Der Massenmord war rassistisch motiviert und stand
im Kontext einer geplanten „Reduktion der slawischen Massen um 31 Millionen“
(Heinrich Himmler) innerhalb der besetzten Gebiete der damaligen Sowjetunion.
Trotz der „gefilterten“ Mordszene lässt sich dem Film insgesamt nicht vorwerfen,
dass er dem Gesicht dieses Krieges einen Weichzeichner vorschalten würde.

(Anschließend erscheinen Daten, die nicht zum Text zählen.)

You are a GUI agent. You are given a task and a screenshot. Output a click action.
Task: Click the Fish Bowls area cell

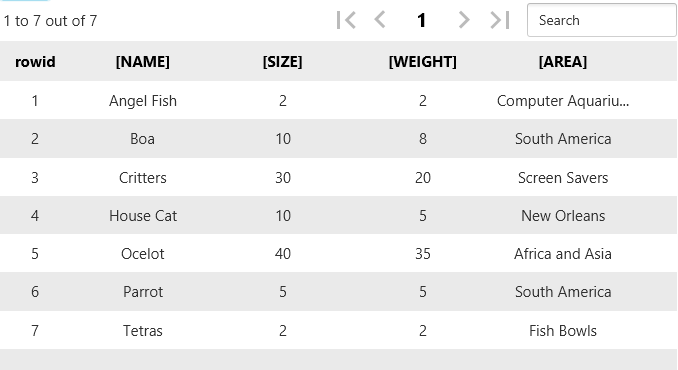click(563, 331)
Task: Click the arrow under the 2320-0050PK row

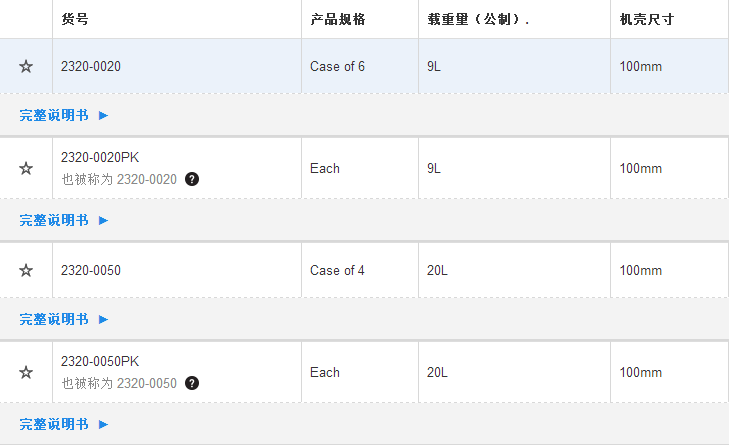Action: [103, 425]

Die Fratze des Grauens blickt im Filmverlauf immer wieder durch. Bei aller Distanz
zur direkten Gewalt werden die verheerenden Auswirkungen der Barbarei auf die
Überlebenden in eindringlichen Bildern geschildert. So irrt eine alte Bäuerin
zwischen verkohlten Fundamenten umher und vernimmt die vorwurfsvollen Stimmen
der Toten. Nicht an ihren Verletzungen, an innerer Erstarrung scheint die Frau
schließlich zugrunde zu gehen. Oder: Ein Rudel herrenlos gewordener Dorfhunde
flieht angesichts des Dorfbrandes in einen angrenzenden Wald. Als zähnefletschende
Bestien tauchen sie zu einem späteren Zeitpunkt wieder auf.

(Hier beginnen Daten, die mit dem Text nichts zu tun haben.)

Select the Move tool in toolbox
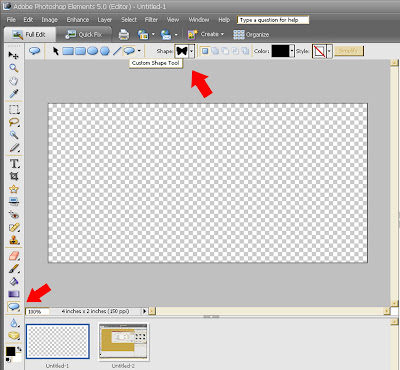 pyautogui.click(x=13, y=55)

Im Mittelpunkt des hochinteressanten Films steht
eine besondere, eine heikle Romeo-und-Julia-Geschichte. Das Liebesdrama wird
zum Gegenstand einer filmischen Gratwanderung, die nicht durchweg gelingt. Ein
junges Liebespaar gerät zwischen die Kriegsfronten. In den ersten Szenen
einer pseudo-friedlichen „Koexistenz“ der späteren Schlächter mit
der Dorfbevölkerung wird die harmlose Tändelei zwischen einer jungen
Frau aus dem Dorf und einem gleichaltrigen SS-Soldaten eingeflochten. Polina
setzt Franz' Liebeswerben allerdings eine deutliche Grenze, als sie seinen Kussversuch
mit einer Ohrfeige erwidert. Als von Franz die Erfüllung seiner „Pflicht“
verlangt wird – die darin läge, zum Vergewaltiger und Mordbrenner zu werden
–, entscheidet sich der junge Soldat für Polina, desertiert, begibt sich
mit dem Mädchen auf die Flucht über sumpfiges Land und verbirgt sich
gemeinsam mit ihr in einer Erdhöhle im Wald. Unaufdringlich, unsentimental
wird die gegenseitige Abhängigkeit dieser Menschen geschildert, deren Zuneigung
keineswegs von Anfang an auf festem Fundament steht. Vor allem Polina schwankt
in ihren Gefühlen. Sie beschimpft Franz als „Faschist“, beschützt
ihn aber doch vor den belarussischen Partisanen (auf deren Seite auch ihr Bruder
kämpft), indem sie ihn als stummen Mitbewohner ihres ausgelöschten
Dorfes ausgibt. Dem Film liegt die Novelle „Der Stumme“ zugrunde, in welcher
der berühmte weißrussische Schriftsteller Ales Adamowitsch seine
Kriegserfahrungen verarbeitete. Von Adamowitsch stammt auch das Drehbuch, das
offenbar über ein Jahrzehnt lang in der russischen Filmindustrie herumgereicht
wurde – der Autor starb schon 1994.
Die unbestreitbare Intensität des Films lässt
auch im letzten Drittel nicht nach – hier schließen sich Franz und Polina
einer Gruppe belarussischer Flüchtlinge an, während die hereinbrechende
Winterkälte die Not der Heimatlosen zu verschärfen beginnt. Noch einmal
gelingt es Franz, die Fronten zu wechseln und aus einer von Nazitruppen besetzten
Kleinstadt Medikamente für die an Typhus erkrankte Polina zu holen. Nach
der Rückkehr zu den Flüchtlingen wird der junge Mann argwöhnisch
von einem zehnjährigen Jungen beobachtet, der durch die deutschen Mörder
zur Waise wurde und auf Rache sinnt. Der kleine Kassik hält eine geladene
Pistole versteckt. Der Junge wird bis in Details hinein (ein Kratzer im Gesicht)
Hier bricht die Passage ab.